_EXERCISE PROMPT_:
Show every line below where "screenshot" can be found.

_RECORDS SUPPLIED_:
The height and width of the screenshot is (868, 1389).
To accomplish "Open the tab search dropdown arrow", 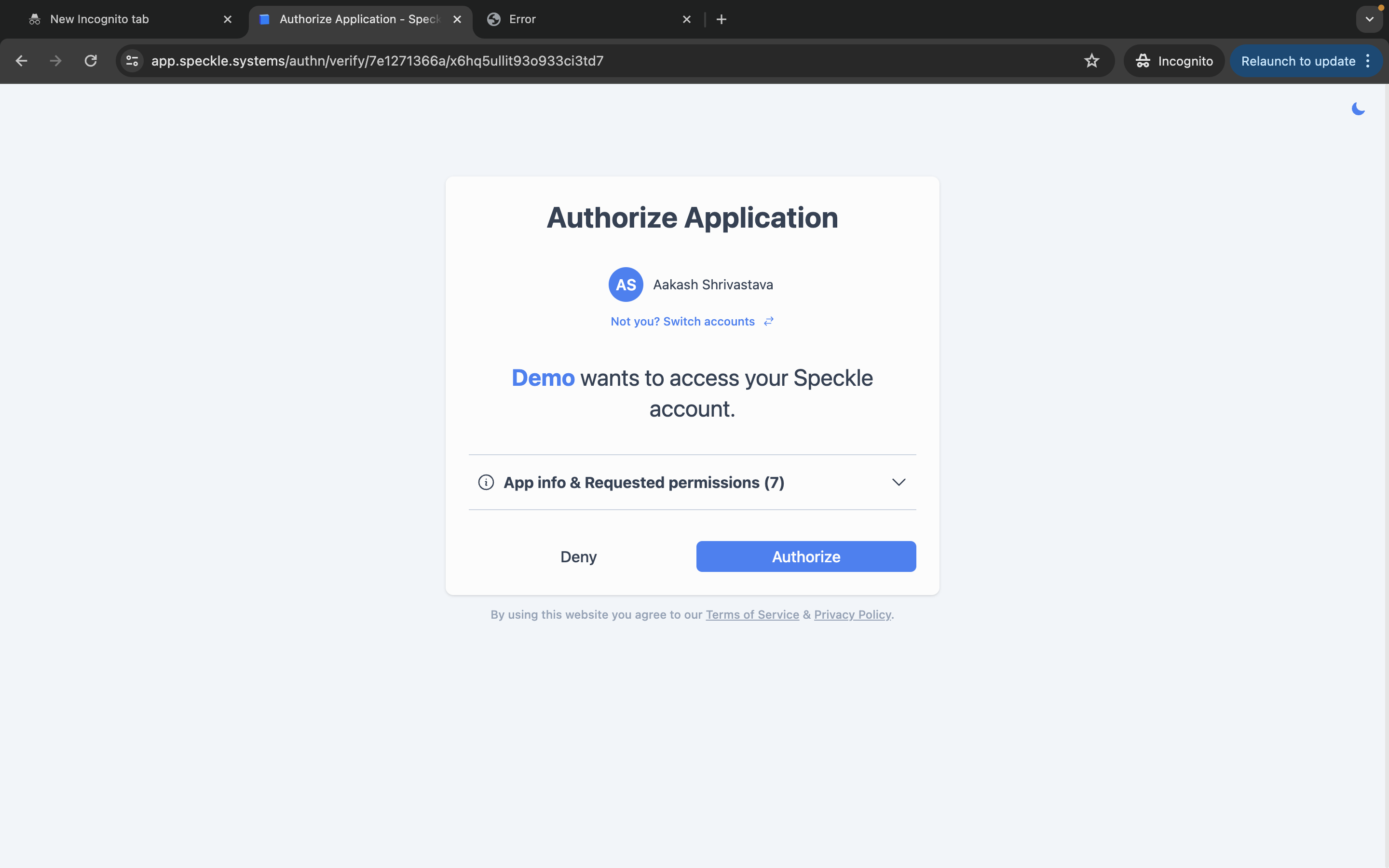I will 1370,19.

---

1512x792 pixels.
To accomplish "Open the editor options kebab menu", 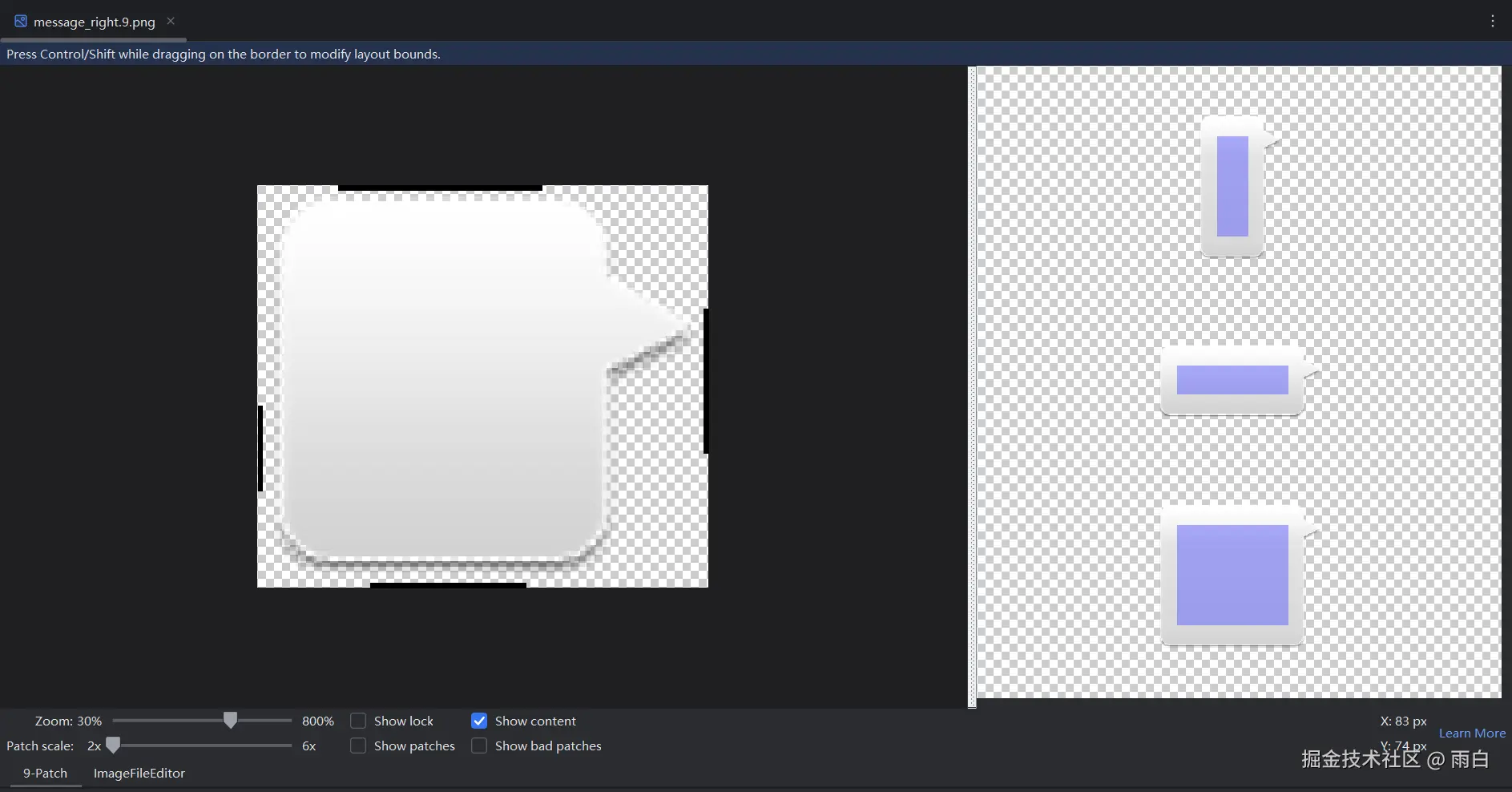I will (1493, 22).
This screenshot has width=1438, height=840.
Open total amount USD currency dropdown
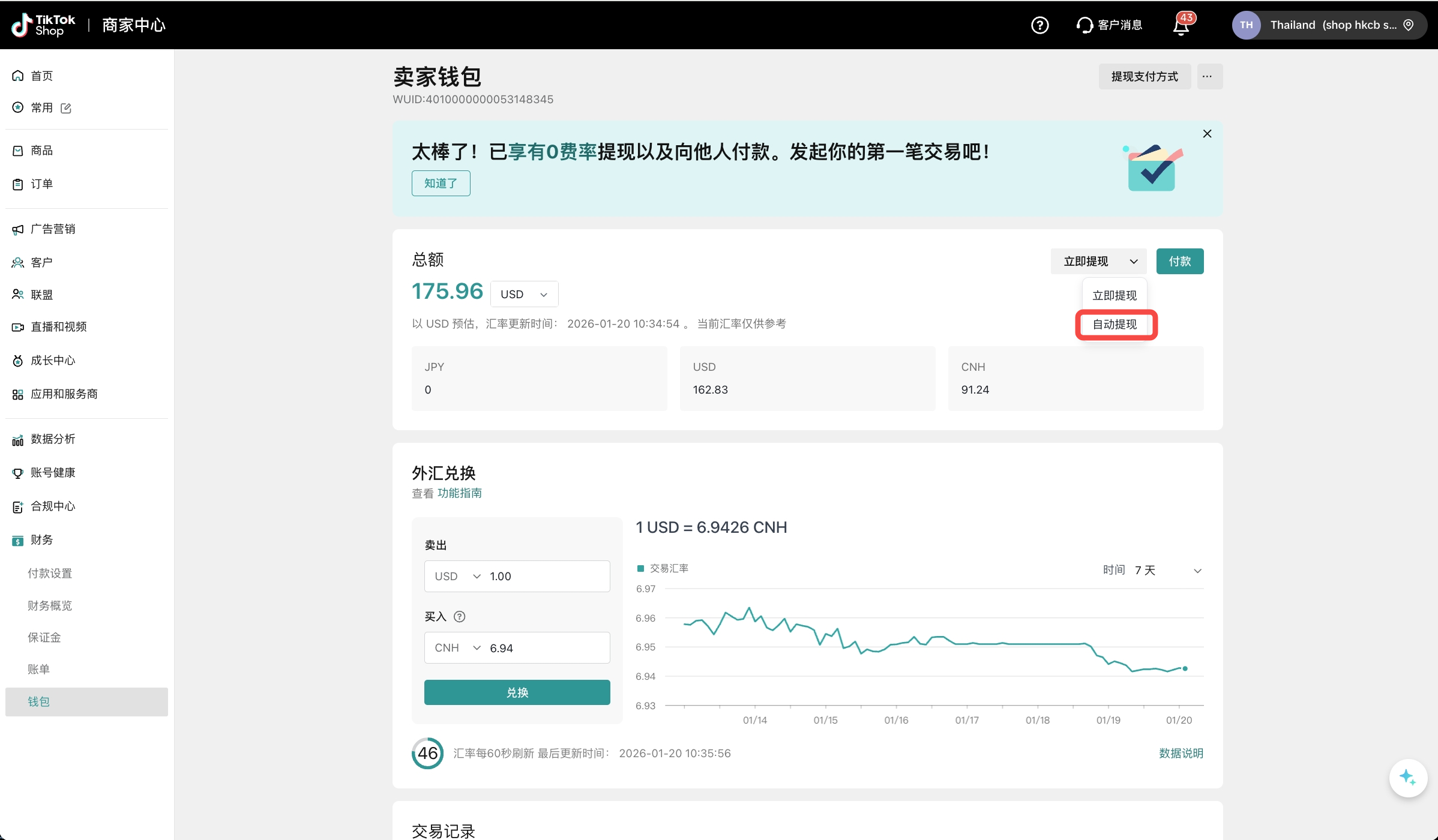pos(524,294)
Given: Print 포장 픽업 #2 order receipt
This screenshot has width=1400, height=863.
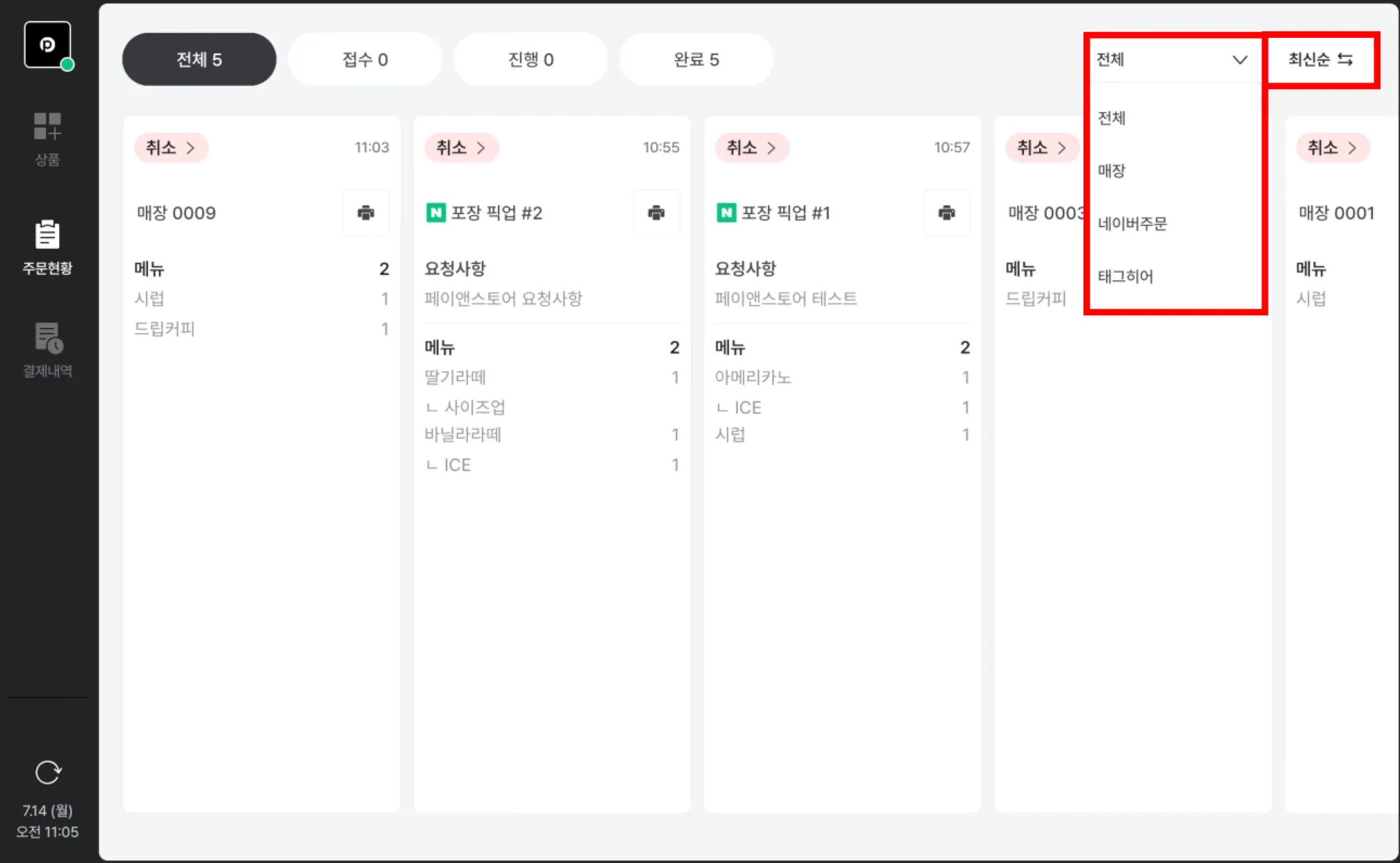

---

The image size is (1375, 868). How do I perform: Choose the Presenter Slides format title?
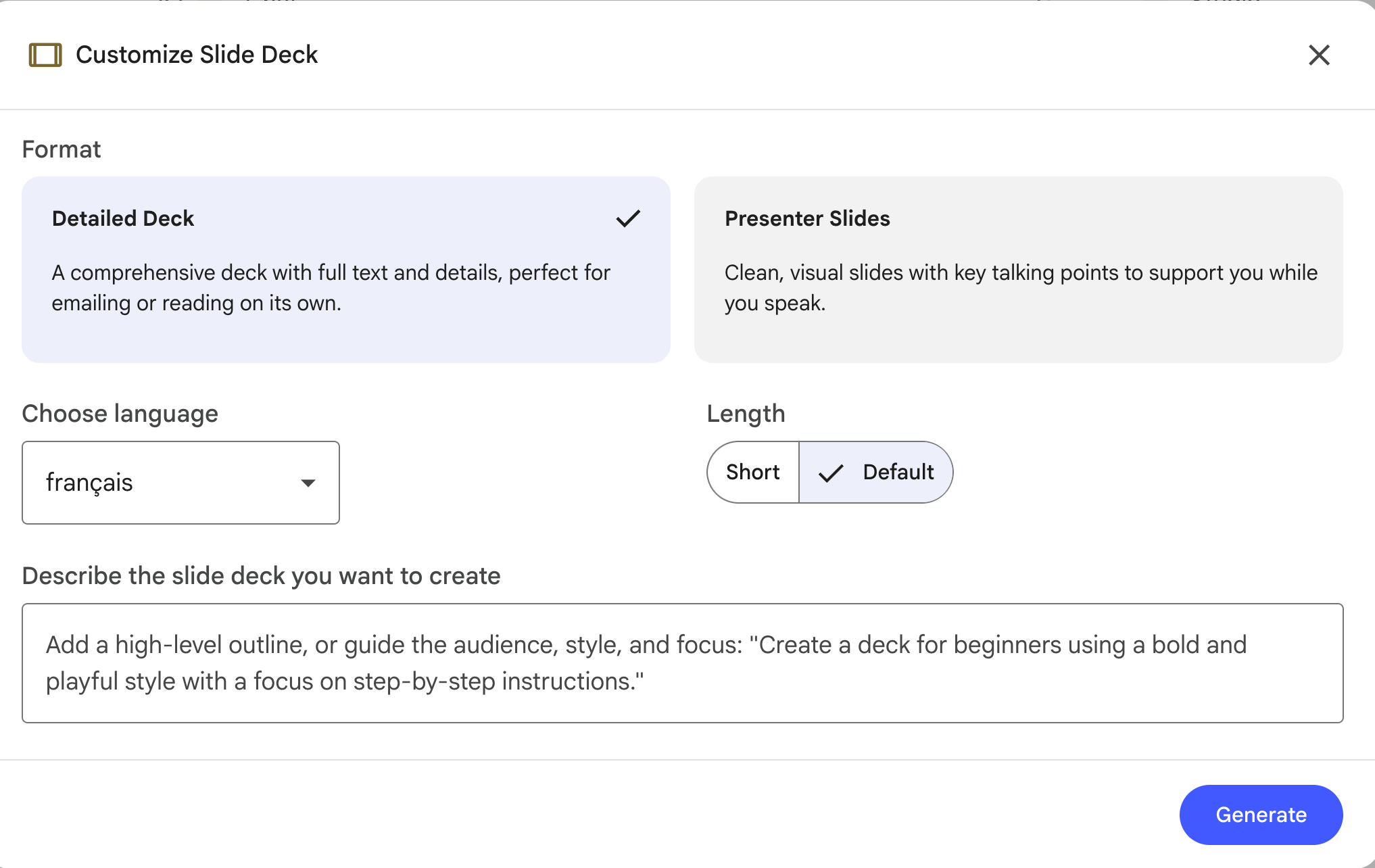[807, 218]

_YOUR SOLUTION_:
The height and width of the screenshot is (868, 1389).
This screenshot has width=1438, height=840.
This screenshot has width=1400, height=863.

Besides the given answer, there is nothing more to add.